DIE STRATEGIE DES UMKREISENS
Morgen ist im Theater Freiburg Premiere von Elfriede Jelineks Theatertext ’Rechnitz (Der Würgeengel)’. Das Besondere: Regisseur Marcus Lobbes bringt das gesamte Textkonvolut von Jelinek auf die Bühne und trifft nicht – wie sonst üblich – eine Auswahl aus den so genannten ’Textflächen’, die ohne Rollenzuweisungen sind und die Jelinek als Angebote fürs Theater ansieht. So wird jede Inszenierung zu einem eigenen Stück und das Thema „Texttreue auf der Bühne“ erhält eine ganz besondere Interpretation.
Lobbes Variation dauert rund viereinhalb Stunden, aber ihm gehe es nicht um Rekorde, sagt er, sondern um die Erfahrung, „was so ein Text, der sich ums Erinnern, Vergessen und Verdrängen dreht, mit uns macht, wenn ein Material nicht enden will“ beim Versuch, das Unsagbare in Worte zu fassen und das Ungeheuerliche zu umkreisen, ohne jemals sein Zentrum zu erreichen.
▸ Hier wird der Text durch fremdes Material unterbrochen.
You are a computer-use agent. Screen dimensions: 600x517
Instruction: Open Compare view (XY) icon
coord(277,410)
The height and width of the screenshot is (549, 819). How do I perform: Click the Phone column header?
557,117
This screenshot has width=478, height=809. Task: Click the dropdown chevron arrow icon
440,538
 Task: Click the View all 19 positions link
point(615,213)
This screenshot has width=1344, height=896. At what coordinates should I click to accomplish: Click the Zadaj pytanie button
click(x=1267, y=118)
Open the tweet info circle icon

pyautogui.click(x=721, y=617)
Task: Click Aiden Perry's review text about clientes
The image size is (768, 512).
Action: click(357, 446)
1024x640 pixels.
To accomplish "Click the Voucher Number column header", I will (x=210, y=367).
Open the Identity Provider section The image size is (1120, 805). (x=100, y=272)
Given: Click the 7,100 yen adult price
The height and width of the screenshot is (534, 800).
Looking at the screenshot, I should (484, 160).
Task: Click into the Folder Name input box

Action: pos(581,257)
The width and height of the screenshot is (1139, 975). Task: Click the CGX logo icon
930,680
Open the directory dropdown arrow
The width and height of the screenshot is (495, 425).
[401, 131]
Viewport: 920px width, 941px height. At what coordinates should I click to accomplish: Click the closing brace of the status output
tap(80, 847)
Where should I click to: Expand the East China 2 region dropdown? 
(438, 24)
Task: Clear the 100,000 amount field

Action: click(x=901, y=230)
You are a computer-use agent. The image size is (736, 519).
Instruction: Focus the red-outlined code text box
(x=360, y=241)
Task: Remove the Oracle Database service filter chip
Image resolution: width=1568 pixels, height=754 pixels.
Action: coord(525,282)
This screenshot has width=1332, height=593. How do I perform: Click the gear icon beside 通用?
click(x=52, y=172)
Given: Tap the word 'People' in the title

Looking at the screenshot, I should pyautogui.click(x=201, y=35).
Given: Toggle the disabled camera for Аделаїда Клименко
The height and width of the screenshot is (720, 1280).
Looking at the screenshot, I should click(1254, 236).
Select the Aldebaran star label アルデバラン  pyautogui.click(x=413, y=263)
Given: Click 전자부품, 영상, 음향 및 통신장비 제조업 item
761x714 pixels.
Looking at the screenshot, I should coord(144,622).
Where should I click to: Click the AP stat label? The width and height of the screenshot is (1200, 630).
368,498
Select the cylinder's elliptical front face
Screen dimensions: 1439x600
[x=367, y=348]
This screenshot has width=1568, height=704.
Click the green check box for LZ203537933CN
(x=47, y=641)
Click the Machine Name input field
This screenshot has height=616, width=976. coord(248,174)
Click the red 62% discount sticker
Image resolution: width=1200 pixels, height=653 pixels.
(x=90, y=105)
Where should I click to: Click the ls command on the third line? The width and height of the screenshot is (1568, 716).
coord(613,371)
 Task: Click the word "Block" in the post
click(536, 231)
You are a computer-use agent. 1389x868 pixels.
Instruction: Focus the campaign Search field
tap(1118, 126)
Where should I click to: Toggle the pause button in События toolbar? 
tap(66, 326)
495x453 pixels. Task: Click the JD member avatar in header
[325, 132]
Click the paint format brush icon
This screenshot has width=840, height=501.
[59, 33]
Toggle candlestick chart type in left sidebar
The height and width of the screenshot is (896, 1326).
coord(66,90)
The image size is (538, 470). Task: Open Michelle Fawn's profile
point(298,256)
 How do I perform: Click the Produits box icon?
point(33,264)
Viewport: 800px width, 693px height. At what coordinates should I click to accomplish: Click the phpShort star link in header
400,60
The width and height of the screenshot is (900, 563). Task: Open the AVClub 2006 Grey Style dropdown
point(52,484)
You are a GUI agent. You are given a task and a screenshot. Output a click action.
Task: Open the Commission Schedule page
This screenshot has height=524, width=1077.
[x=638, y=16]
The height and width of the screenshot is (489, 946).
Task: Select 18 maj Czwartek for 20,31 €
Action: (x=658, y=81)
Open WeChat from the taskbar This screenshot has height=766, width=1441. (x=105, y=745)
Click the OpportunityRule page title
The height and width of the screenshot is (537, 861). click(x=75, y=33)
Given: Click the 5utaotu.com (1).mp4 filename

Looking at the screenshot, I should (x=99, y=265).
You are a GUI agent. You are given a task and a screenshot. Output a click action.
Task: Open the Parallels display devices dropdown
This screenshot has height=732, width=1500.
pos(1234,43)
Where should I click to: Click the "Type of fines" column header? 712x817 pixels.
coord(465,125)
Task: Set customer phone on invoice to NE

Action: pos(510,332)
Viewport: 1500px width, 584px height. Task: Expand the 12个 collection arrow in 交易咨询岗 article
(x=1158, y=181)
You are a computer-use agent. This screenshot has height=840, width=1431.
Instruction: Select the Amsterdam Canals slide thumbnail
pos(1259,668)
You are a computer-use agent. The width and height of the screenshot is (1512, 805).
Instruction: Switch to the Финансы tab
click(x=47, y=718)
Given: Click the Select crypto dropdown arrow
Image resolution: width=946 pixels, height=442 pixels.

Diese strategische Vorgehensweise des Umkreisens halte ich auch für bestimmte Schreibphasen – speziell im autobiografischen Kontext – als außerordentlich wertvoll. Doch wie schwierig ist es, sich diese literarische Strategie zu erlauben und sie über einen längeren Zeitraum auszuhalten. Schnell brüllt eine zensierende Stimme ins rechte Ohr: „Nu komm mal endlich auf den Punkt!“ Kaum hörbar hingegen die Stimme, die uns ins linke Ohr hinein versichert: „Umkreise weiter und weiter!“
Ich wünsche Ihnen, dass beide Stimmen gleichlaut sind und Sie ein gutes Gespür dafür haben, wann Sie welcher Stimme folgen.